Çin, Hong Kong'da şiddetin tırmanmasına nasıl tepki verecek?
Hong Kong'daki protestolarda yaşanan şiddet artarak sürüyor. Bir üniversiteye sığınan aktivistler, polis ablukasına molotof kokteyli atarak karşılık verdi. Salı sabahı birkaç yüz kişi binadan çıkarken, çok sayıda kişi gözaltına alındı. Köşe yazarları Pekin yönetiminin uzun vadede hangi stratejiyi uygulayacağını anlamaya çalışıyor.
Çin, Yeni İpek Yolu'nu riske atmak istemiyor
La Stampa'nın genel yayın yönetmeni Maurizio Molinari'ye göre, Çin, Deng Şiaoping'in 'tek ülke, iki sistem' ilkesine uymak istediği için bugüne kadar müdahaleden sakındı:
“Şiddetin daha da tırmanması ve Çin ordusunun Hong Kong'da Çin'in 'egemenliğini' yeniden tesis etmek için kullanılması, Deng'in mirasının zayıflatılması anlamına gelecektir. Böylece Deng'ten sonra gelen yöneticilerin Çin'i küreselleşmenin en güçlü aktörlerinden biri yapmasını sağlayan temeller de zayıflamış olacaktır. ... Hatta askeri müdahale kararıyla, Şi Cinping'in Uzakdoğu ile Avrupa'yı birbirine bağlayarak Çin anakarasına ulusal büyüme için gerekli kaynakları sağlamak için kara ve denizde dev bir altyapı ağı anlamına gelen 'Yeni İpek Yolu' projesi tehlikeye girebilir.”
Şi'nin başyapıtı çökme riskiyle karşı karşıya
Financial Times, Hong Kong'daki durumun Pekin'in genişlemeci planlarına ağır bir darbe indirdiğini söylüyor:
“Yaşanan ayaklanma, Devlet Başkanı Şi Cinping'in sadece Hong Kong'a yaklaşımı hakkında değil, siyasi projesinin bütünü hakkında soru işaretlerini gündeme getiriyor.
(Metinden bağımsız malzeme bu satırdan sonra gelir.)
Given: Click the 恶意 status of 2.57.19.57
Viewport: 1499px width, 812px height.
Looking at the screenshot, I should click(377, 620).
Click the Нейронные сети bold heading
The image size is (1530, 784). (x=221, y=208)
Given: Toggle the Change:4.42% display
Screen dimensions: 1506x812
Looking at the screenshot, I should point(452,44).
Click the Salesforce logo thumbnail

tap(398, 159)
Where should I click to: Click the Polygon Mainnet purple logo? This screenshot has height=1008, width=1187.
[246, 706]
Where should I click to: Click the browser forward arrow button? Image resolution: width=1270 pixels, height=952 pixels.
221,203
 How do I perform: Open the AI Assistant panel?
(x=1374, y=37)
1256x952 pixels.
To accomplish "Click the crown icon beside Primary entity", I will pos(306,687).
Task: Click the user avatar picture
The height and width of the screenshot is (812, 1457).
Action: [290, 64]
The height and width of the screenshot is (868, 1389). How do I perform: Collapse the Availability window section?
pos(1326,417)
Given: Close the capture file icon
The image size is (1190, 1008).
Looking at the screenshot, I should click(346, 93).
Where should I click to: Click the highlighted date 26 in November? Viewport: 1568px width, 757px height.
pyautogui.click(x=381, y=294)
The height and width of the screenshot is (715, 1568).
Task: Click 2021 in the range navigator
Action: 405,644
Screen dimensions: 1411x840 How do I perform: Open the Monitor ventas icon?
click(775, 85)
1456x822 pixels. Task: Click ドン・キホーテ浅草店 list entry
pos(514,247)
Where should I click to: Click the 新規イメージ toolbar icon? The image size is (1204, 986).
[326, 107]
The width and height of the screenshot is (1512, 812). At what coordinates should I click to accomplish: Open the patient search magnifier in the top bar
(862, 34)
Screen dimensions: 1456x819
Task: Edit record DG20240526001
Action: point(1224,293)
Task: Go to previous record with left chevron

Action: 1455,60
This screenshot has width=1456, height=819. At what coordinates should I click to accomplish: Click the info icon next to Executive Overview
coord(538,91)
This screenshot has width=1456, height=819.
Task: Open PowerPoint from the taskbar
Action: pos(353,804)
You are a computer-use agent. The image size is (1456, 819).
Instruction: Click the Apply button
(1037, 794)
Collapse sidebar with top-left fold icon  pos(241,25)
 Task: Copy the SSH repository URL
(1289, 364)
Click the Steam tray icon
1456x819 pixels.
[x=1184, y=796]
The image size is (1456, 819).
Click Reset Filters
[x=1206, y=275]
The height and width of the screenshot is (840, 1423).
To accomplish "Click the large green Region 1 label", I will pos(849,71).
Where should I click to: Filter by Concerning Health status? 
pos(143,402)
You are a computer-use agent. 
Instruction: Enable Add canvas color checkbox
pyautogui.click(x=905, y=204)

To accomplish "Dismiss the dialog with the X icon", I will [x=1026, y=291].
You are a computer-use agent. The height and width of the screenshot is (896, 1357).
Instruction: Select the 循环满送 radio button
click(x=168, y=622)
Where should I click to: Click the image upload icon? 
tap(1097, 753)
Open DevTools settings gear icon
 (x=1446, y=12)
Başkanın sihirli formülü 'Çin halkının gençleşmesi.' Buradaki en önemli unsur da, ulusal toprak bütünlüğünün yeniden tesis edilmesi. Hong Kong'dan sonraki adım Tayvan olmalı. Çin hükümeti sık sık, özerk bir ada olan Tayvan'ı, resmi olarak bağımsızlığını ilan etmesi halinde, işgal etmekle tehdit etti. Ama Pekin'in, Hong Kong sokaklarını kontrol edemeyecek durumdaysa, Tayvan'ı ele geçirmesi düşünülemez bile.”
Radikal göstericiler Pekin'in ekmeğine yağ sürüyor
Frankfurter Allgemeine Zeitung, Çin hükumetinin göstericilere yönelik şiddet için bir zemin hazırladığını söylüyor:
“Çin yönetimi yıllarca Hong Kong'u kontrolü altına almaya uğraştı. 'Vatana ihaneti' cezalandırmak ve gençliği vatanperverlikle eğiterek hizaya getirmek istedi. Şimdiye dek tüm bunlar halkın direnişi sayesinde başarısız oldu. ... Yönetim muhtemelen, Hong Kong'da sıkı önlemlerin büyük oranda onaylanmasına ve durum yeterince vahimleştiğinde ülke dışından gelen eleştirilerin bitmesine oynuyor. ... Hong Kong'daki durum, kendini istikrarın ve refahın tek garantisi olarak gören Komünist Partinin iktidar anlatısıyla bire bir örtüşüyor.”
Bağımsızlık mücadelesi desteği hak ediyor
La Croix'ya göre Hong Kong'daki kritik duruma rağmen umutlar sönmüş değil:
“Berlin Duvarı'nın yıkılmasından 30 yıl sonra tarihe bakarak, geleceğin öngörülemeyeceğini ve umudun belirleyici olduğunu söylemek mümkün. Hong Kong halkı kendisi için bireysel özgürlüklerin ve hukuk devletinin önemli olduğunu geçtiğimiz yıllarda açıkça ortaya koydu. Halk, bu çabanın Batı dünyasının bir takıntısı değil, Çin medeniyetinde de filizlenebilecek evrensel bir hedef olduğunu gösterdi. Bu bağlamda Hong Kong'un Avrupa sivil toplumunun desteğine ihtiyacı var. Bu değerleri benimsemiş olması, iletişim ağlarının sabırla desteklenmesini gerektirir. Şu anda bizim özgürlüklerimizin de bir kısmı tehlikede.”